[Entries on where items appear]
::::

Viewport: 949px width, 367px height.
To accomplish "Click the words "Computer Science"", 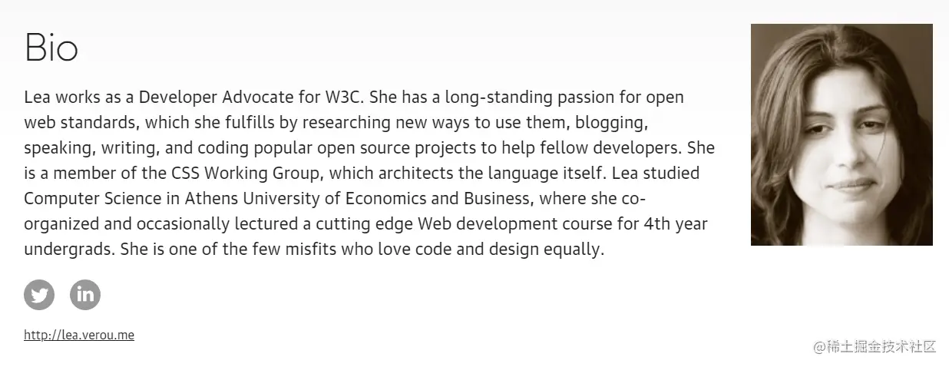I will click(x=92, y=199).
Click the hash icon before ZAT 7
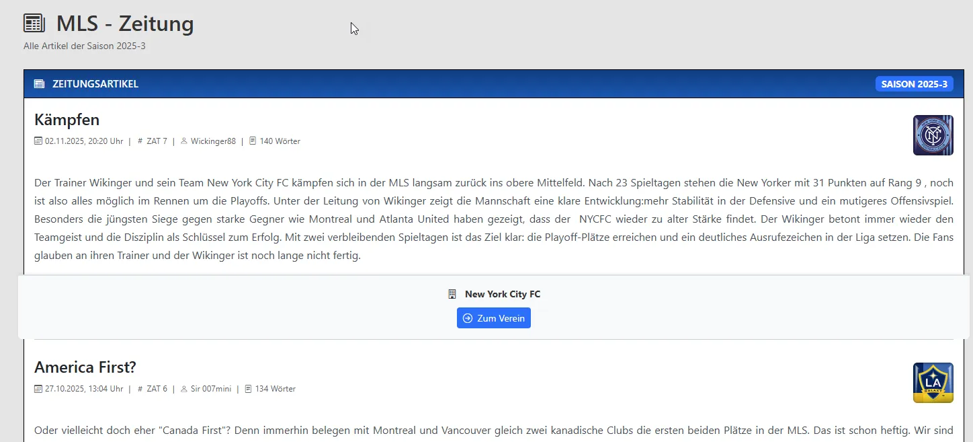 coord(140,141)
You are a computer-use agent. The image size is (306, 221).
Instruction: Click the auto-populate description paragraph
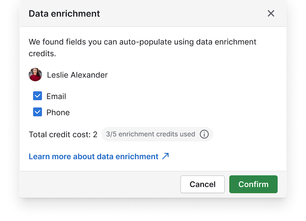point(142,47)
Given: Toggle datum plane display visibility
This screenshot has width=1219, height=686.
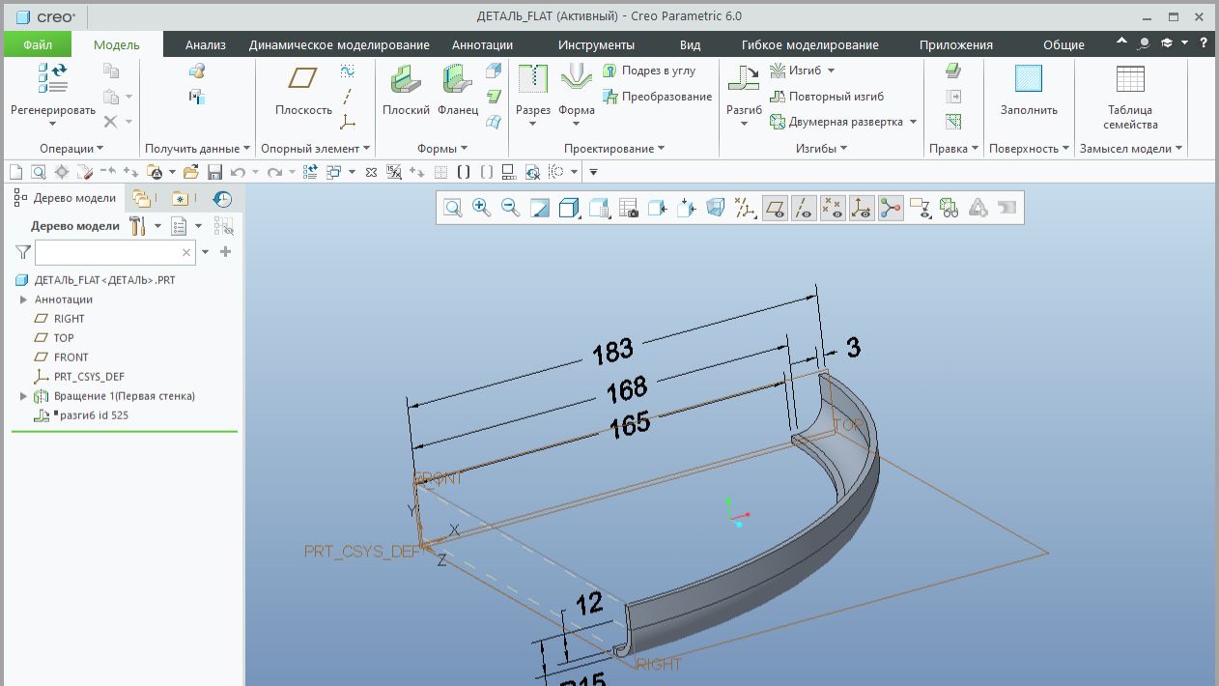Looking at the screenshot, I should click(x=775, y=208).
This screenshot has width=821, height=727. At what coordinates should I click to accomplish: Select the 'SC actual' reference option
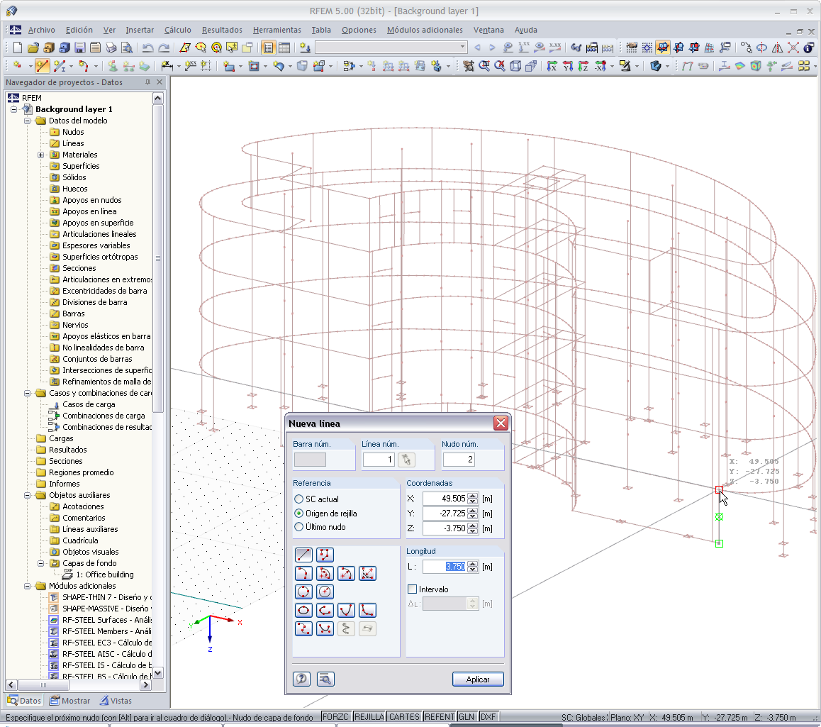(299, 499)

::::

EXERCISE BRIEF – Pick out each line of the records that contains the word "height", and copy those lines.

EXERCISE ANSWER –
Viewport: 949px width, 367px height.
This screenshot has width=1219, height=686.
This screenshot has width=821, height=727. At what coordinates should I click to accomplish: Select the 'SC actual' reference option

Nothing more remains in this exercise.